Assessing Assessment

Does the move toward assessment provide support for the Humanities and Social Sciences or threaten them? Cary Nelson, the final speaker in our series on the Relevance of the Humanities and Social Sciences, published a provocative essay in which he described the move towards assessment as a threat to the “fierce humanities,” which he describes as “teaching that seeks not merely learning, but unlearning, that seeks to unsettle knowledge and assumptions in ways more fundamental than any exam can or should test.”

In this essay, Nelson uses a course on Holocaust poetry to illustrate the unsettling that he sees as an important goal in his teaching, forcing students to confront human potential for evil. Such a course relies on the intimacy of a seminar that creates a space for students and faculty to struggle together.
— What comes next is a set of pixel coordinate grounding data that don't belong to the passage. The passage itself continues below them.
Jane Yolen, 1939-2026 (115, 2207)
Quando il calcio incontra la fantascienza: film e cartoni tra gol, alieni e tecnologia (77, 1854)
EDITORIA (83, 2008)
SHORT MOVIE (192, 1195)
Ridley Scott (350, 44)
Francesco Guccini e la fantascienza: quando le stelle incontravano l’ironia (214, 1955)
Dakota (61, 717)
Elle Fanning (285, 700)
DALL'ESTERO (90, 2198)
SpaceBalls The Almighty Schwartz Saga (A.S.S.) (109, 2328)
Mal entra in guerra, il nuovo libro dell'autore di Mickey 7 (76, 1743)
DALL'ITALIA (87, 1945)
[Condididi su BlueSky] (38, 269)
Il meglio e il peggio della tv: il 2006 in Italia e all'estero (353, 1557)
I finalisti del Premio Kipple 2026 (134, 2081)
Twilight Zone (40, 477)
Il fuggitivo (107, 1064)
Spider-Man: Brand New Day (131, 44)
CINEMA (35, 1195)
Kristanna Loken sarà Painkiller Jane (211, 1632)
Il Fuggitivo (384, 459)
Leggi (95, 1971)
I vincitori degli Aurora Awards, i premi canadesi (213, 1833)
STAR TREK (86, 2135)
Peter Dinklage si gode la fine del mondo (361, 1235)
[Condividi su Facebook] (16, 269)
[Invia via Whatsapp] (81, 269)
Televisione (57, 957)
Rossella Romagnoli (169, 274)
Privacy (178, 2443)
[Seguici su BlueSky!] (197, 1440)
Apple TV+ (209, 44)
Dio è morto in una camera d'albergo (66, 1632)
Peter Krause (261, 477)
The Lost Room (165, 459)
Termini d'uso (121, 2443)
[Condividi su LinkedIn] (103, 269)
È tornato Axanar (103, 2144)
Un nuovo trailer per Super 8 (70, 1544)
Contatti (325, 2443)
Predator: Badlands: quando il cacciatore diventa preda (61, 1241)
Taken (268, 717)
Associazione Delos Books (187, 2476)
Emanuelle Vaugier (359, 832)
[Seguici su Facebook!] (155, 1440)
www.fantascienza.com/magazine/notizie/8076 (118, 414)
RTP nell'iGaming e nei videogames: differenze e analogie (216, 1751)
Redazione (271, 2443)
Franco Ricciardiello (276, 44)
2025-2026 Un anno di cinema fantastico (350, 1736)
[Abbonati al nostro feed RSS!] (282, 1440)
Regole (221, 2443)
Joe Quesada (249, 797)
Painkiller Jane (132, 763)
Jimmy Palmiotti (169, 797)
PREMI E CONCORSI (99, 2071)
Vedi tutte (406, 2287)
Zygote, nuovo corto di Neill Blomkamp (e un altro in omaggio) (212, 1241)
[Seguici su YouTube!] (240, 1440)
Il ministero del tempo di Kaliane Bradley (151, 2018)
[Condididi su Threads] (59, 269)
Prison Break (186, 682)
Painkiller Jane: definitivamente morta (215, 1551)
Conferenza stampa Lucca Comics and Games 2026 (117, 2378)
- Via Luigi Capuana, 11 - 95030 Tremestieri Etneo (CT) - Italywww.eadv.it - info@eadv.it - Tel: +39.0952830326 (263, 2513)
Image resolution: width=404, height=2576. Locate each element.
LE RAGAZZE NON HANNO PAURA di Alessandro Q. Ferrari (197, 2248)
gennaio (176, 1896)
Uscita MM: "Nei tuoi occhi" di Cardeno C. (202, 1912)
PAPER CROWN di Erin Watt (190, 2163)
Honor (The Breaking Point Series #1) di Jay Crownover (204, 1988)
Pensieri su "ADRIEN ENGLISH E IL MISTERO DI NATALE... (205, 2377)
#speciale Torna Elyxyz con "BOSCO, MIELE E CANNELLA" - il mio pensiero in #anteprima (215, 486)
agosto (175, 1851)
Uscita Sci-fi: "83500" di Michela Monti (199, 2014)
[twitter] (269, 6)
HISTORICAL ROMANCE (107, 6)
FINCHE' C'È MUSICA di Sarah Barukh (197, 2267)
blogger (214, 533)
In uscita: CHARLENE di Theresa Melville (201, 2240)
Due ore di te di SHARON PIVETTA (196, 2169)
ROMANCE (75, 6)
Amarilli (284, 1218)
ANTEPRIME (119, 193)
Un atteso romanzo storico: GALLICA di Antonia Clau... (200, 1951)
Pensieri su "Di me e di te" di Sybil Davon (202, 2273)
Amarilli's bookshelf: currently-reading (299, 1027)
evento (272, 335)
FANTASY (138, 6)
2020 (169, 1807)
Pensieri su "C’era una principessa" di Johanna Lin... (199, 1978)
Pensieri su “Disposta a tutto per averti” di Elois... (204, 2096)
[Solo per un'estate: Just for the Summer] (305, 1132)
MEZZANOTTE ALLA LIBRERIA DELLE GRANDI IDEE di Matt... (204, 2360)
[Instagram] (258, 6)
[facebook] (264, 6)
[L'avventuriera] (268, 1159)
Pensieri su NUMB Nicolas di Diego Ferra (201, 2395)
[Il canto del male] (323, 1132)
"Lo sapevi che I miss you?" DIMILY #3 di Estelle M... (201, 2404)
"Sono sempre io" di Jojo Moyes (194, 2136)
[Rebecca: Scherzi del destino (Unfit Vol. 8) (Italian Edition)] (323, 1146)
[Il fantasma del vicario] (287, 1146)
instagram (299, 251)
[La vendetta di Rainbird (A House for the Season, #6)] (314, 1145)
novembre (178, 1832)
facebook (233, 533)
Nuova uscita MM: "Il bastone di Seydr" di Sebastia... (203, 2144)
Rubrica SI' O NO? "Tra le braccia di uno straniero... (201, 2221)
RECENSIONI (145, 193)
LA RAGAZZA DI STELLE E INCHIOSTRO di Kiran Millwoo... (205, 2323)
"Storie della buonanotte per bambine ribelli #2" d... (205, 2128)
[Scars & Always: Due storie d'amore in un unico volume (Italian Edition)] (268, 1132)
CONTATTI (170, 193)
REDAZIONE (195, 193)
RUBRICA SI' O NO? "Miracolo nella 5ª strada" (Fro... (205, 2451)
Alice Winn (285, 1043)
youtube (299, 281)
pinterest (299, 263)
Tying his opposition to quantitative assessment to other issues of relevance, including the employability debate, he asserts, “Some of the most powerful intellectual and emotional experiences of my life have come in classroom discussions, in moments when my students and I together struggled with difficult questions and the impossibility of finding definitive answers. I am neither interested in having nor willing to have legislators, administrators, and corporate flacks reduce such experiences to job training or to quantifiable or testable ‘results.’”

Nelson’s assertions provide an important contrast to my post last week, which linked to an article suggesting that quantitative assessment demonstrated the educational value of the traditional liberal arts. The question of the relevance of these disciplines has significant bearing on responses to assessment.